What Are the Types of Double-Spending?
Double Spending has different types. Some of them are:
Finney Attack
The Finney attack is a type of double-spending. In this attack, the trader confirms an unauthorized transaction. A hacker preempts the original block using an eclipse attack. The transaction is created by an unauthorized user. The real block arrives and the transaction is automatically made twice for the block. Therefore, the trader loses their money twice.
Race Attack
A Race Attack is known as a double-spending attempt. A race attack occurs when a recipient accepts a payment before the transaction is confirmed. The first transaction is sent to the payer without waiting for the transaction to be confirmed. A transaction that returns the same amount of crypto assets to the cyber attacker is broadcast on the network, causing the first transaction to be invalidated. A race attack is a variant of double-spending. For unconfirmed transactions, the recipient must accept the payment. Attackers send a confirmed transaction to the person, while a conflicting transaction is broadcast on the network. The person thinks that he/she will be paid because they have observed his/her own transaction, but it is possible that he/she will not receive the payment because the rest of the network has seen the double spend. When the attacker establishes a direct connection to the person's node and gives the miners the overlapping transaction on the network, it becomes easier for the attack to take place.
51% Attack
A 51% attack is an attack on a blockchain network in which more than 51% of the total hash or verification power of a cryptocurrency is captured by attackers and these attackers, i.e. one or more malicious miners, take control of the majority of the network's hash rate and reorganize the blockchain. Attackers who own 51% of the nodes in the network have the power to change the blockchain. A 51% attack is much harder on cryptocurrencies with high participation than on cryptocurrencies with low participation. As transactions go backward, it becomes correspondingly harder for attackers to modify transactions.

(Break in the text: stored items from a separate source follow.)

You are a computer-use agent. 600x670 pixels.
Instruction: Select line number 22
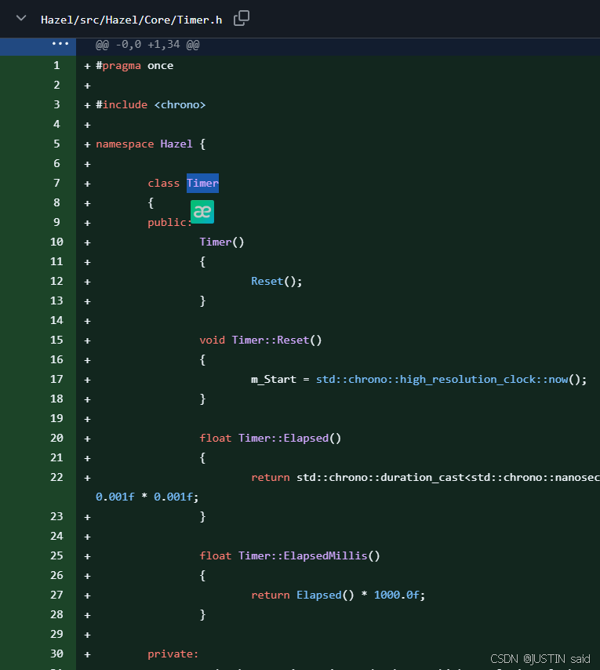click(x=56, y=477)
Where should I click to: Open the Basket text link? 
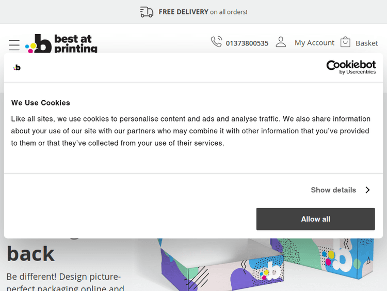coord(366,43)
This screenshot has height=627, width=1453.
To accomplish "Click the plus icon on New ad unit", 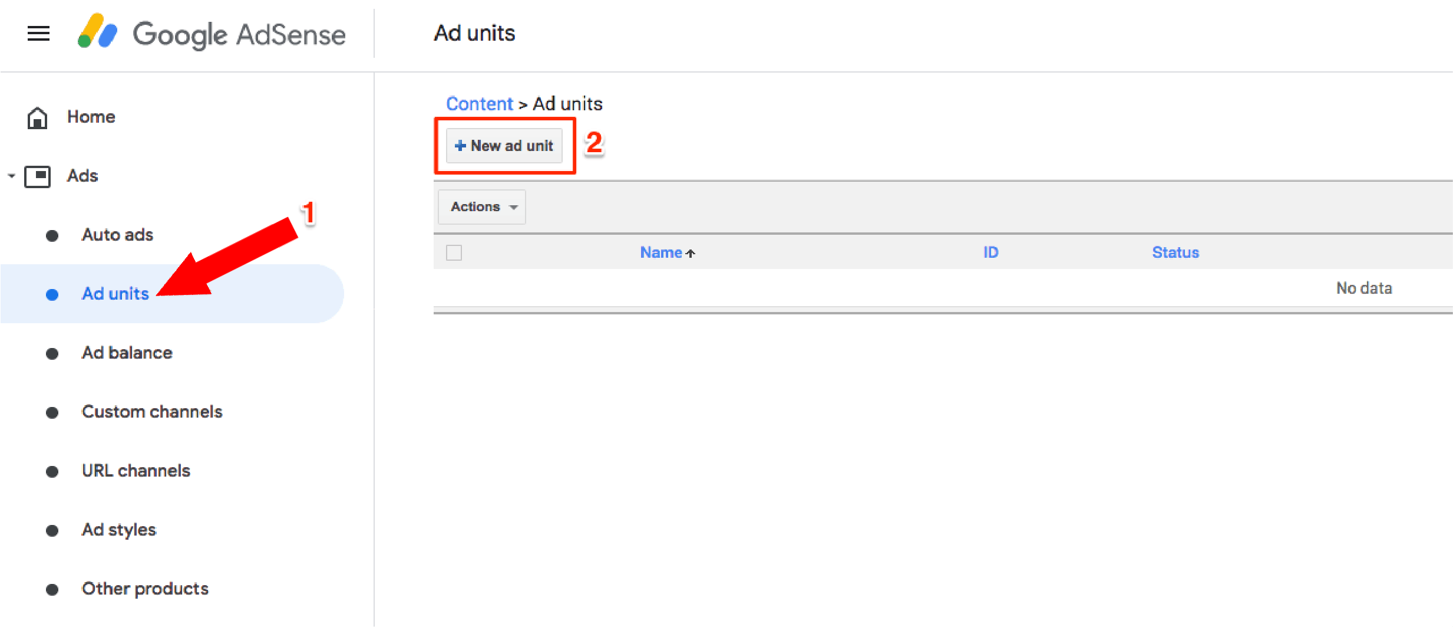I will 460,146.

How to Prevent Double-Spending?
Double-Spending can be prevented by two systems: centralized and decentralized.
Central Systems
In the case of centralization, a third secure party helps to verify transactions. The third-party can see every transaction and balance that the user has made. When a user makes a transaction, the third party matches that transaction with a unique identity. If transactions are made in countries that do not need a third party, centralization is replaced by decentralized systems. Another disadvantage is that users cannot gain access if the entire system fails.
Decentralized Systems
In these systems, decentralized cryptocurrencies such as Bitcoin (BTC) use a Proof of Work mechanism that verifies their transactions with certainty. Every transaction is backed and verified by powerful algorithms. Unlike centralized systems, decentralized systems are more reliable and transparent.
How to Successfully Manage a Double-Spending Attack?
One of the best ways to successfully manage a double-spending attack is blockchain. With the growing interest in blockchain technology, double-spending attacks have become a major problem. In a blockchain network, transactions are confirmed by nodes, and a transaction must go through at least six confirmations to be approved. Once a block is created, it cannot be changed further, so transactions cannot be reversed. Each node created holds a copy of all transactions made on the blockchain network. Each block has its own unique hash value. This verifies the authenticity of transactions and prevents double-spending.